Conclusion

The 2nd Anglo Boer War was the first war to be properly photographed which offered many insights into the war’s impact on civilians which had been impossible before. By examining the photographs alongside the satirical prints, we were able to establish that both forms of media had the ability to affect change politically as well as on a humanitarian level.

Mounting political pressure from individuals such as Emily Hobhouse, Melicent Fawcett and the Ladies Commission as well as international pressure, led to the camps being brought up to an acceptable standard and deathrates did decline. The satirical prints by Veber issued direct criticism of the British Army as well as British government and their treatment of civilian women and children. He used motherhood, grief, and traditional chivalry to present the women and children’s case to the French public.

This promoted the Boers cause even more, which became evident when the three Boer Generals were warmly received when they visited France after the Peace of Vereeniging in 1902. The photographs of the children like Lizzie van Zyl offered the tragic reality of high child mortality in the camps and provoked public outcry, which forced measures to be taken to salvage the situation. The photograph of Lizzie also served a greater political purpose, even though it was used and misused by both sides of the argument. Her heart-breaking image was the first of its kind to be used to question the legitimacy of a war or a crisis.

Since then, as war photography evolved, images of children like Phan Thi Kim Ph’uc from Vietnam or Aylan Kurdi from Syria became only some of the examples that have been used to highlight the plight of a people. The photographs and posters and the reality that they represented forced the British and the world to question a civilians’ role in warfare and what measures taken against civilians, especially women and children, are legitimate and which are not.

Numerous justifications were given for the scorched earth policy, the destruction of property as well as the conditions of the concentration camps. However, they do not serve to justify the number of innocent and unarmed civilians who died. As Sir Henry Campbell-Bannerman asked in 1901, ‘When is a war not a war? When it is carried on by methods of barbarism in South Africa.’[i][ii]

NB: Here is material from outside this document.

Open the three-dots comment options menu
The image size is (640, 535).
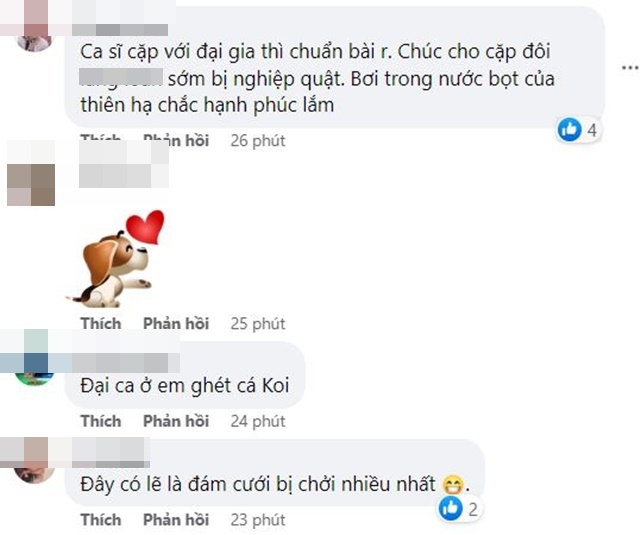pos(630,68)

Image 21: Author’s own photograph, Memorial Wall built with rocks from original graves, Irene Concentration Camp Memorial Cemetery, 2022

Image 22: Author’s own photograph, Irene Concentration Camp Memorial Cemetery, 2022

There is a time for everything, and a season for every activity under the heavens: a time to be born and a time to die, a time to plant and a time to uproot, a time to kill and a time to heal, a time to tear down and a time to build, a time to weep and a time to laugh, a time to mourn and a time to dance, a time to scatter stones and a time to gather them, a time to embrace and a time to refrain from embracing, a time to search and a time to give up, a time to keep and a time to throw away, a time to tear and a time to mend, a time to be silent and a time to speak, a time to love and a time to hate, a time for war and a time for peace.

 – Ecclesiastes 3:1-8

 

 

[i] Judd and Surridge, p. 11.

[ii] ‘On This Day 14-6-1901 – Liberal History’.